Start of TEXT BLOCK
I'll admit I've been struggling a lot since the birth of our second child (she is five months old). We have gone through cycles of things being really good and things being really hard. And, (I think this is normal...) because we have had a tiny baby who is so dependent, and a toddler who was adjusting (he's adjusted really great), we really haven't been able to focus on us. We have dedicated our energy towards the day to day nitty gritty, and during that time, we have both withdrawn to an extent. This time also solicited emotions in me from when he was acting out after the birth of our first child, and I've gone through cycles of battling my emotions and trying to figure out what is going on inside me. 

We don't want a divorce. And now that he has been sober for over a year, things are leveling out. And I feel like we can work together to create something amazing. So that's what we are doing. I've been turning to God more (something I've also struggled with over the past 5ish months as I've struggled with more trials than I write about on here), and trying to let His love envelope me and help me learn to love better. I've been working on a lot of ways to improve myself, and I plan to continue doing just that. 

So, here's to marriage counseling! 


Sunday, March 12, 2017

Discovering who we are

I haven't written in months. This is by far the longest stretch, and it's weird. I had thought about just letting this space go because, for many reasons, I just don't seem to need it as much anymore. But I love this space. It's a part of who I am, and I don't want to let it go because 1. all of you who read this, and 2. I may need it in the future. Who knows when the addiction will rear its ugly head again.
End of TEXT BLOCK
Please quote the blog post word for word, the stretch from "I'll admit I've" through "on inside me.". The listing after this point has no connection to the blog post.
Start of SUPPLIED MATERIAL
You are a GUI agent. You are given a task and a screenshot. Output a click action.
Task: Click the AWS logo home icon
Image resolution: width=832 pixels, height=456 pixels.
End of SUPPLIED MATERIAL
__OUTPUT FOR THIS EXERCISE__.
I'll admit I've been struggling a lot since the birth of our second child (she is five months old). We have gone through cycles of things being really good and things being really hard. And, (I think this is normal...) because we have had a tiny baby who is so dependent, and a toddler who was adjusting (he's adjusted really great), we really haven't been able to focus on us. We have dedicated our energy towards the day to day nitty gritty, and during that time, we have both withdrawn to an extent. This time also solicited emotions in me from when he was acting out after the birth of our first child, and I've gone through cycles of battling my emotions and trying to figure out what is going on inside me.